▶ [Required action]:
Give the following records again in full and without alteration.

------ Dataset excerpts

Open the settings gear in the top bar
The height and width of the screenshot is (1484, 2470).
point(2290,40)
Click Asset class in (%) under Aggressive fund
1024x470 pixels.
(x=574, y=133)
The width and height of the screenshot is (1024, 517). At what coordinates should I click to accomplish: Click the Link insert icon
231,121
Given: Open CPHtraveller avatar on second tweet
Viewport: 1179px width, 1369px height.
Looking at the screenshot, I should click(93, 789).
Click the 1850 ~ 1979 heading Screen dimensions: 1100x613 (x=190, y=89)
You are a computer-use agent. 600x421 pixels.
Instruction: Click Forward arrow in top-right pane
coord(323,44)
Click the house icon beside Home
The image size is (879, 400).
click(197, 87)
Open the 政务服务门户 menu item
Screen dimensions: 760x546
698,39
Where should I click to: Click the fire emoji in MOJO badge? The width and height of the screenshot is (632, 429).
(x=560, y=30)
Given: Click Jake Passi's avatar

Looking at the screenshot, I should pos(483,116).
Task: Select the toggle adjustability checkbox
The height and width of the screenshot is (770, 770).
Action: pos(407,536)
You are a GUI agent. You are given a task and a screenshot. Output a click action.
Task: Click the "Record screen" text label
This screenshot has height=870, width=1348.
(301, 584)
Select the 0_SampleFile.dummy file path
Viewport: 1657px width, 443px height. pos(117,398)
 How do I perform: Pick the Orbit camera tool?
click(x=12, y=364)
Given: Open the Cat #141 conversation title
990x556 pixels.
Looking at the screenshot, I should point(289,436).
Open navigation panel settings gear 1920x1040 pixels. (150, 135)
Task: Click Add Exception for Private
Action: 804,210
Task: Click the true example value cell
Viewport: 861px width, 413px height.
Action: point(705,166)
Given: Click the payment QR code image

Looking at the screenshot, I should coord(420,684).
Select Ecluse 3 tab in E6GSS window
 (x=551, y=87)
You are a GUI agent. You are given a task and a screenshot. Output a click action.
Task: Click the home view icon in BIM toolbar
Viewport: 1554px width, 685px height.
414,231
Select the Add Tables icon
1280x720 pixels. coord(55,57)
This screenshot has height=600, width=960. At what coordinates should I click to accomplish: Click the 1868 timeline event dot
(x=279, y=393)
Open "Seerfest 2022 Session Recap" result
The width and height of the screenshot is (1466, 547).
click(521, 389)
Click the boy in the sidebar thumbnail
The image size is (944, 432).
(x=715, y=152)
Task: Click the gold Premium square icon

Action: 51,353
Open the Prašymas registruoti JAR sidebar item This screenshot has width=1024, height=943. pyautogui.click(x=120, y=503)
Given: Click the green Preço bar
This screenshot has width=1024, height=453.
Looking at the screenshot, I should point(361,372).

------------

▶ [Exercise solution]:
Open the settings gear in the top bar
The height and width of the screenshot is (1484, 2470).
point(2290,40)
Click Asset class in (%) under Aggressive fund
1024x470 pixels.
(x=574, y=133)
The width and height of the screenshot is (1024, 517). At what coordinates should I click to accomplish: Click the Link insert icon
231,121
Given: Open CPHtraveller avatar on second tweet
Viewport: 1179px width, 1369px height.
Looking at the screenshot, I should click(93, 789).
Click the 1850 ~ 1979 heading Screen dimensions: 1100x613 (x=190, y=89)
You are a computer-use agent. 600x421 pixels.
Instruction: Click Forward arrow in top-right pane
coord(323,44)
Click the house icon beside Home
The image size is (879, 400).
click(197, 87)
Open the 政务服务门户 menu item
Screen dimensions: 760x546
698,39
Where should I click to: Click the fire emoji in MOJO badge? The width and height of the screenshot is (632, 429).
(x=560, y=30)
Given: Click Jake Passi's avatar

Looking at the screenshot, I should pos(483,116).
Task: Select the toggle adjustability checkbox
The height and width of the screenshot is (770, 770).
Action: pos(407,536)
You are a GUI agent. You are given a task and a screenshot. Output a click action.
Task: Click the "Record screen" text label
This screenshot has height=870, width=1348.
(301, 584)
Select the 0_SampleFile.dummy file path
Viewport: 1657px width, 443px height. pos(117,398)
 How do I perform: Pick the Orbit camera tool?
click(x=12, y=364)
Given: Open the Cat #141 conversation title
990x556 pixels.
Looking at the screenshot, I should point(289,436).
Open navigation panel settings gear 1920x1040 pixels. (150, 135)
Task: Click Add Exception for Private
Action: 804,210
Task: Click the true example value cell
Viewport: 861px width, 413px height.
Action: point(705,166)
Given: Click the payment QR code image

Looking at the screenshot, I should coord(420,684).
Select Ecluse 3 tab in E6GSS window
 (x=551, y=87)
You are a GUI agent. You are given a task and a screenshot. Output a click action.
Task: Click the home view icon in BIM toolbar
Viewport: 1554px width, 685px height.
414,231
Select the Add Tables icon
1280x720 pixels. coord(55,57)
This screenshot has height=600, width=960. At what coordinates should I click to accomplish: Click the 1868 timeline event dot
(x=279, y=393)
Open "Seerfest 2022 Session Recap" result
The width and height of the screenshot is (1466, 547).
click(521, 389)
Click the boy in the sidebar thumbnail
The image size is (944, 432).
(x=715, y=152)
Task: Click the gold Premium square icon

Action: 51,353
Open the Prašymas registruoti JAR sidebar item This screenshot has width=1024, height=943. pyautogui.click(x=120, y=503)
Given: Click the green Preço bar
This screenshot has width=1024, height=453.
Looking at the screenshot, I should point(361,372).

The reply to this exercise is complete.